Face à l’escalade répressive exercée contre l’Eglise catholique au Nicaragua, le pape François s’est exprimé tardivement et avec modération. « Je suis de près, avec inquiétude et tristesse, la situation au Nicaragua », a-t-il déclaré lors de l’Angélus du 21 août 2022. Le souverain pontife a également espéré que « grâce à un dialogue ouvert et sincère, les bases d’une coexistence respectueuse et pacifique puissent encore être trouvées ».

Le cardinal-archevêque de Managua, Mgr Leopoldo Brenes, a précisé dans un communiqué que Mgr Alvarez était détenu dans une résidence familiale où il a pu le rencontrer, notant que « sa condition physique s’est détériorée », mais que son « esprit et son moral sont forts ». Ses collaborateurs sont à la prison pour détenus politiques d’El Chipote, à Managua.

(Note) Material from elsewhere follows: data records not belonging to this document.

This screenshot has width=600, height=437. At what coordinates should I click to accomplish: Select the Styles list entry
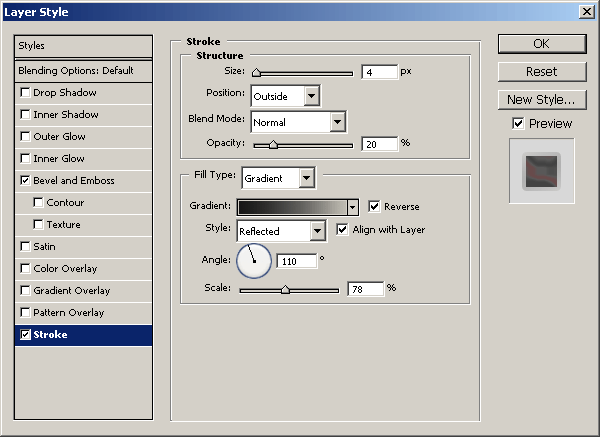(84, 46)
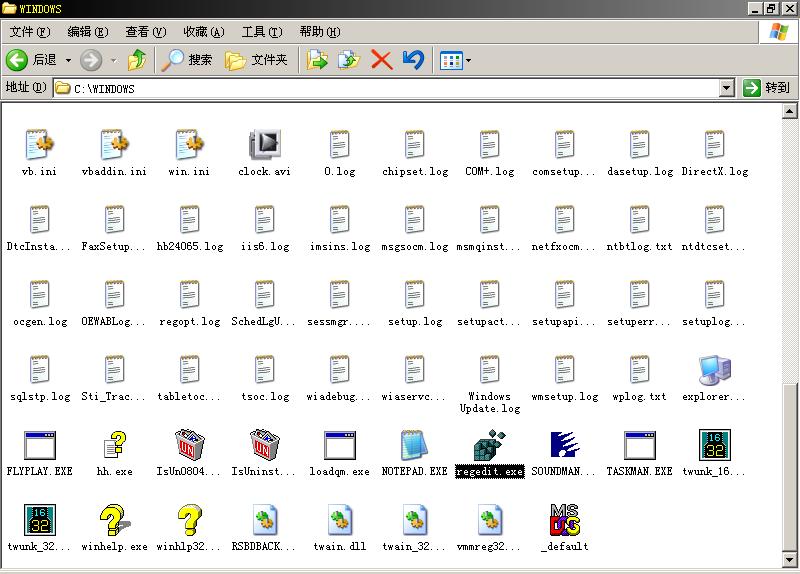Open the Back button history dropdown arrow
Image resolution: width=800 pixels, height=574 pixels.
(68, 60)
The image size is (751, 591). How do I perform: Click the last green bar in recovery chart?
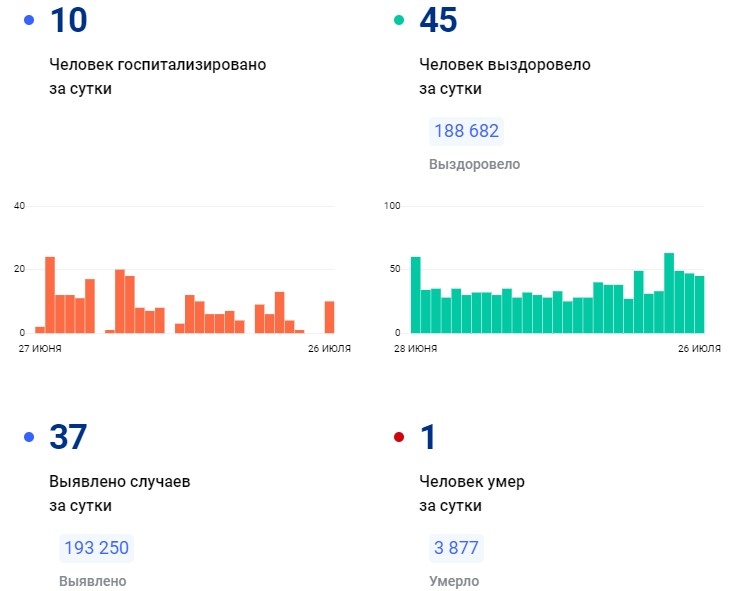[700, 304]
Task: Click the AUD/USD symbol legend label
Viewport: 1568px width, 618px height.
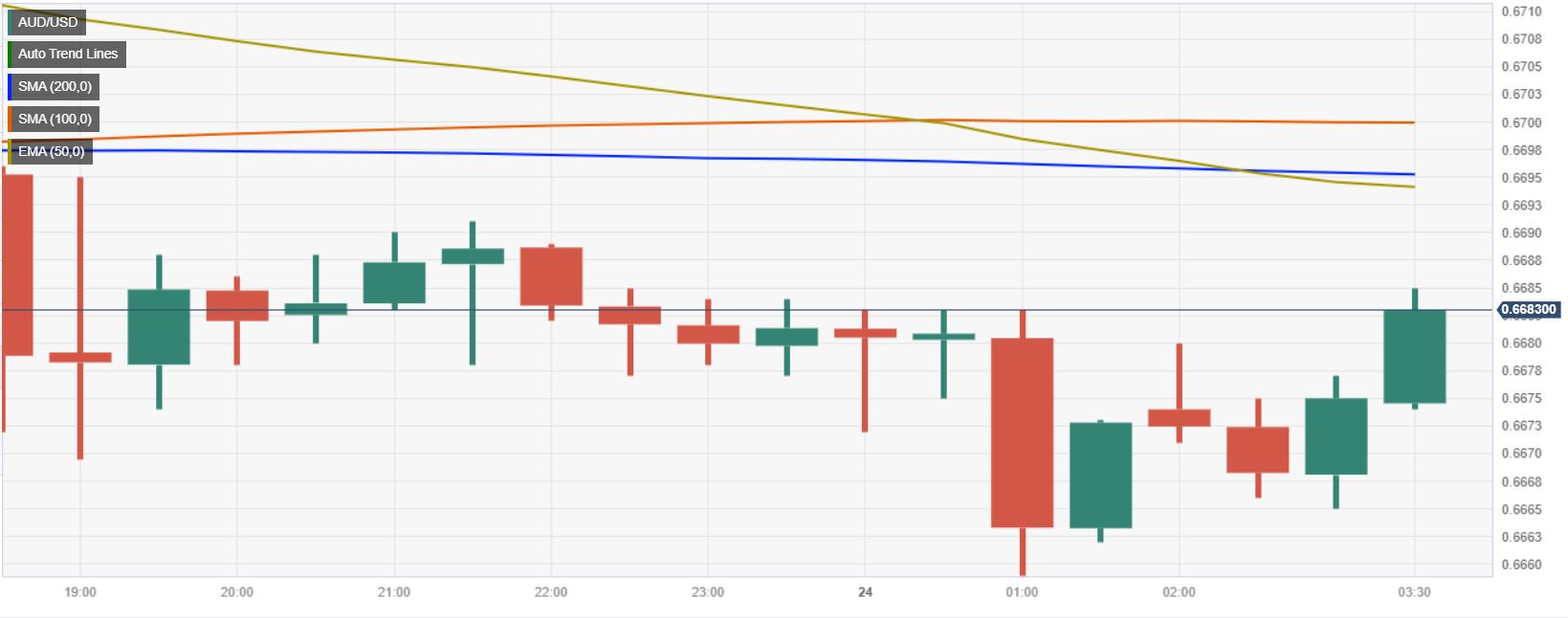Action: pos(47,22)
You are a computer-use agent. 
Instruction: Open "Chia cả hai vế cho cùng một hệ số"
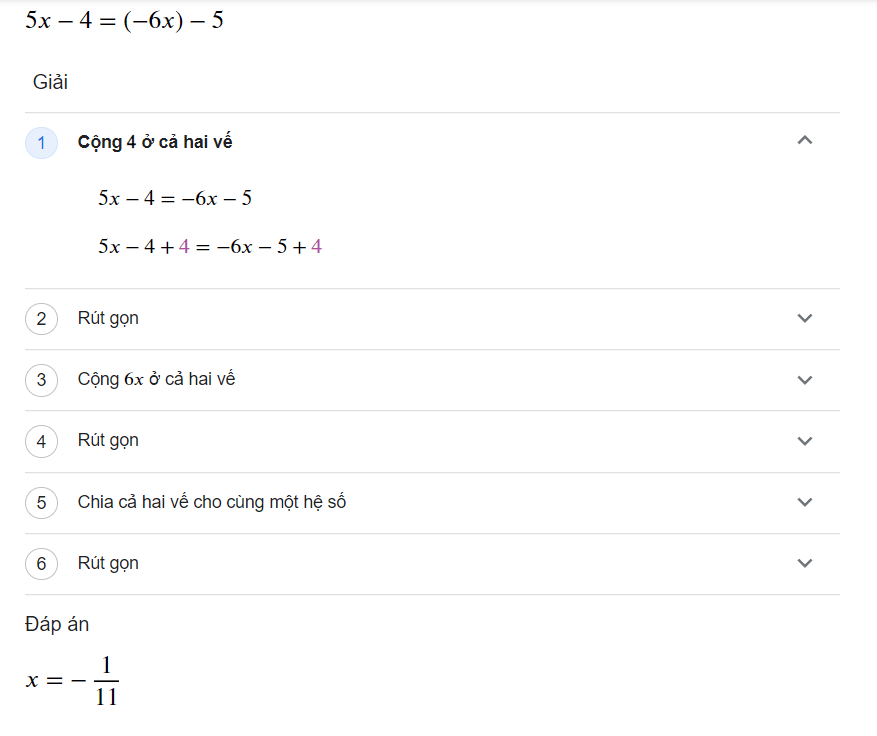coord(211,502)
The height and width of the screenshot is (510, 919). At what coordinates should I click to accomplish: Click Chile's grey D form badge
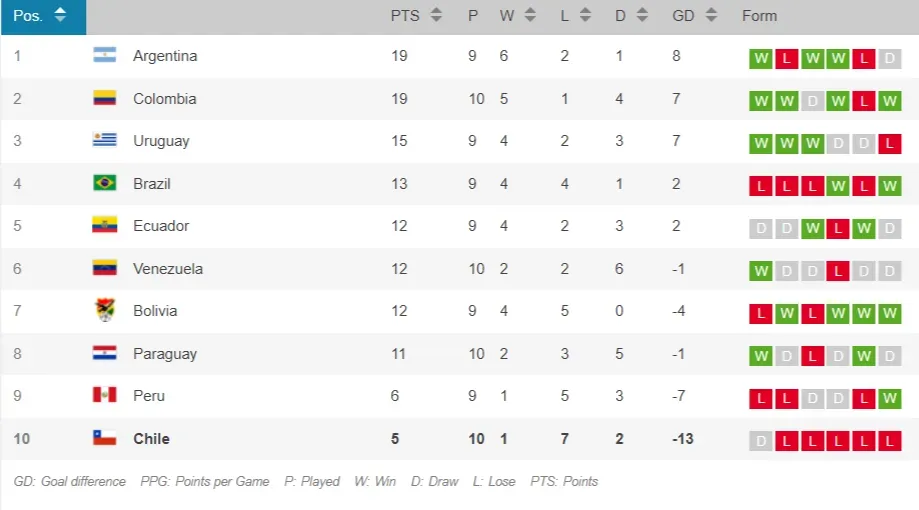coord(761,441)
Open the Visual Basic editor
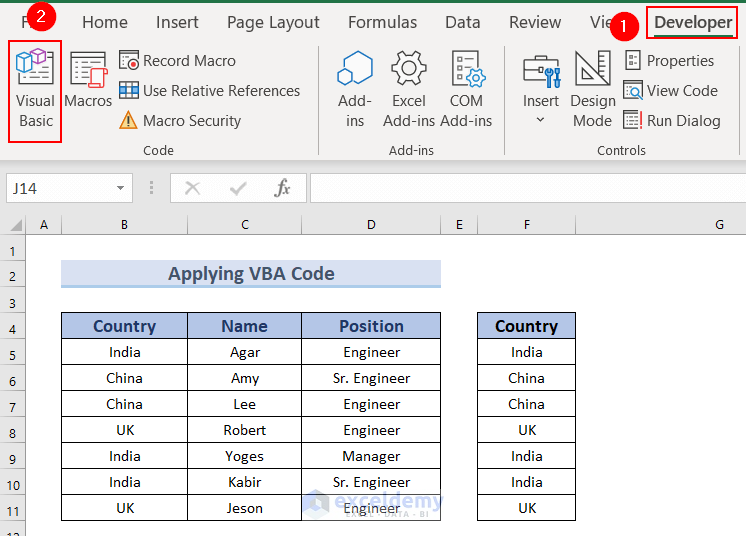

L’avant-veille, le 17 août, 26 anciens chefs d’Etat et de gouvernement d’Espagne et d’Amérique latine avaient lancé un appel au pape François, jusqu’ici resté silencieux, pour qu’il « prenne fermement la défense du peuple nicaraguayen et de sa liberté religieuse », accusant Daniel Ortega de « dictature primitive », indiquait l’AFP.

Parmi les signataires, précise le 19 août La Nuova Bussola Quotidiana, figuraient José María Aznar (Espagne), Vicente Fox et Felipe Calderón (Mexique), Mauricio Macri (Argentine), Sebastián Piñera et Eduardo Frei (Chili), Laura Chinchilla (Costa Rica), Álvaro Uribe (Colombie).

« La dictature d’Ortega-Murillo veut détruire les racines culturelles et spirituelles du peuple nicaraguayen pour le laisser anonyme et en faire une proie facile à la domination. » Le document, intitulé Déclaration sur le régime Ortega-Murillo et la persécution aggravée de la liberté religieuse au Nicaragua, a été distribué par les médias latino-américains le 17 août, et officiellement envoyé au cardinal Pietro Parolin, secrétaire d’Etat du Saint-Siège, le jeudi 18 août.

Prudence ou sympathie ?

En commentaire de l’énigmatique réserve du pape, Riccardo Cascioli, directeur de La Nuova Bussola Quotidiana, écrivait le 22 août : « Les paroles prononcées hier par le pape à l’Angélus sur la situation au Nicaragua, les premières en quatre ans de persécution, sont gravement inadéquates et conformes à son attitude envers tous les régimes communistes, pas seulement latino-américains. »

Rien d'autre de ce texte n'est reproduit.